In a shabby, moldy basement in Sangdo-dong, southwestern Seoul, you will find a workshop where Lee Deok-su fashions handmade balls. He is perhaps the country’s only ball craftsman.
These days, Mr. Lee is busy making bocce balls. An ancient game, it is played one-on-one, in pairs or between teams of three on a long, narrow court. The aim is to roll the balls so that they stop as close as possible to a target ball without knocking it off the court.
Bocce will be staged at the 2004 Paralympic Games beginning Sept. 17 in Athens, where Mr. Lee’s balls will be used. To produce the best possible balls, Mr. Lee has met with the athletes twice. Demand for these balls is so low that they’re only manufactured in four countries, including Korea.
In 1987, when the sport was introduced to Korea, a set of eight imported bocce balls cost as much as 800,000 won ($695). Since Mr. Lee began making them, however, the cost has dropped to 275,000 won.
A native of Jinju, South Gyeongsang province, Mr. Lee came to Seoul with his family at age 3. His family’s poverty forced him to drop out of middle school and take up work sewing patches on soccer balls.
“Little by little, I came to learn the techniques after passing through countless sleepless nights,” Mr. Lee said. “At last, I mastered all of the processes.”

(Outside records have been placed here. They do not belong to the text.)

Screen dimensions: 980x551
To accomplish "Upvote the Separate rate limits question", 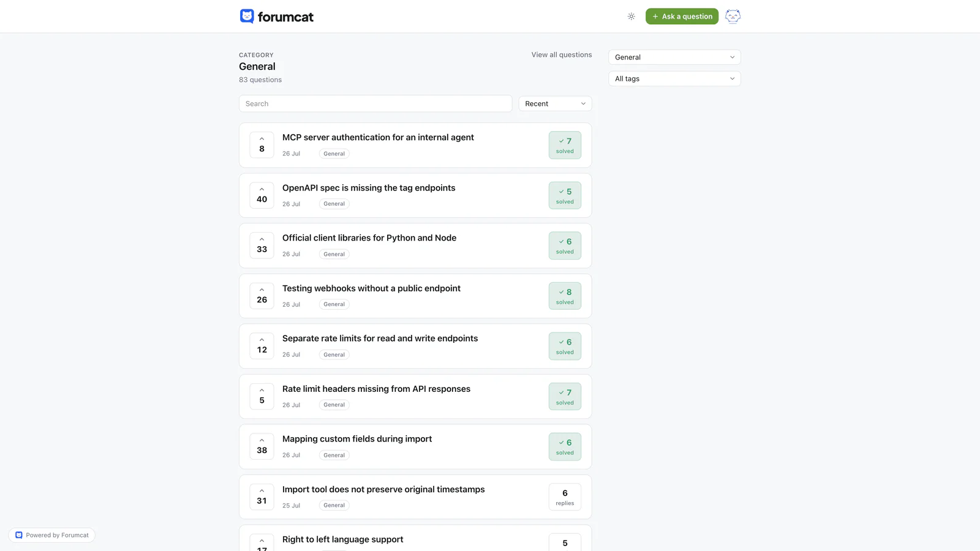I will tap(262, 346).
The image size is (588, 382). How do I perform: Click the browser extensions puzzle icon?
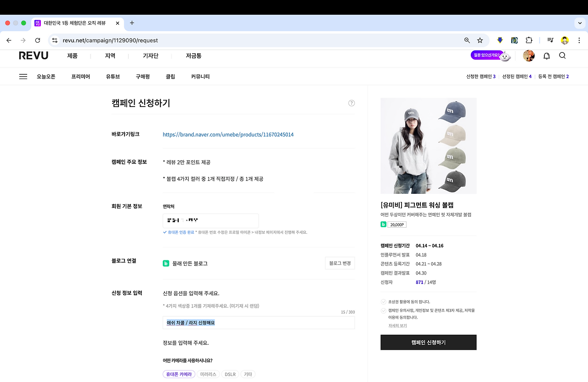(x=529, y=40)
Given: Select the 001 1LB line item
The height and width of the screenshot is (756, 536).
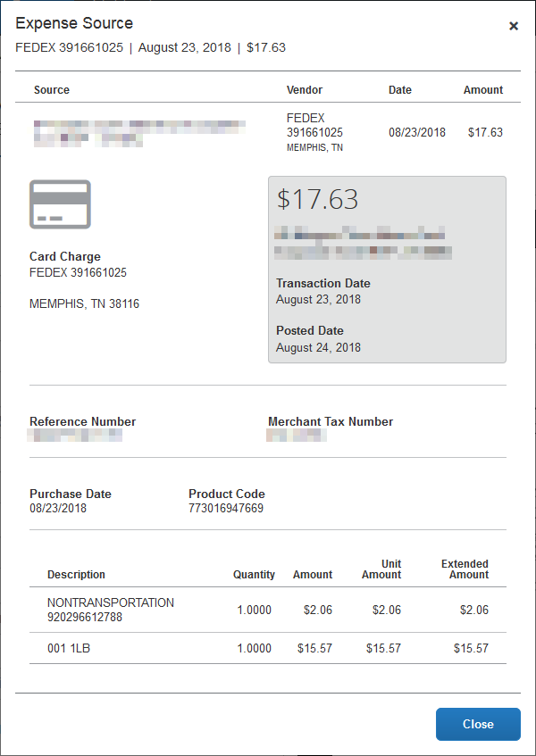Looking at the screenshot, I should click(x=268, y=649).
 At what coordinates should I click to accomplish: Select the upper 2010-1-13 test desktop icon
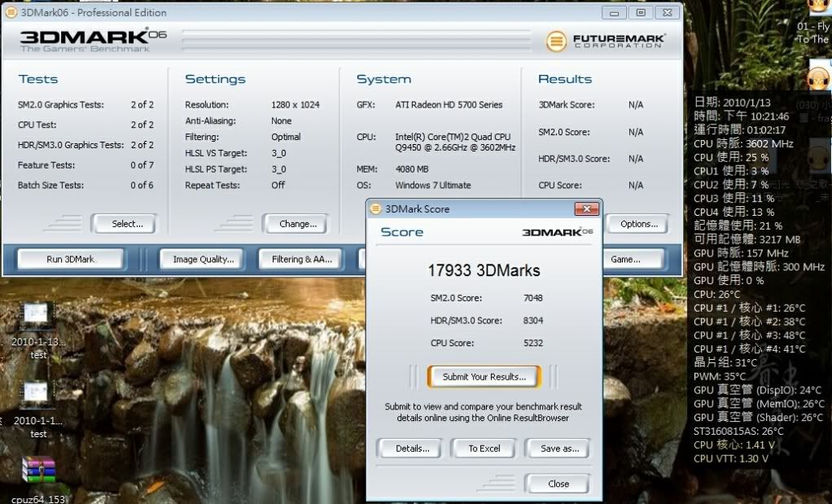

By the time Mr. Lee started hand-crafting soccer balls in 1996, the business was in decline. Cheap imports from China and Pakistan were cutting into the price of handmade soccer balls. But Mr. Lee had his brief moment in the spotlight when, for the 2002 World Cup soccer games, he produced two huge soccer balls, each with a 4.5 meter (14.8-foot) diameter.
Alas, the balls, which made it to the Guinness Book of World Records, no longer exist. The city of Incheon, which had ordered them, scrapped the balls without their maker’s consent, because of difficulties maintaining them.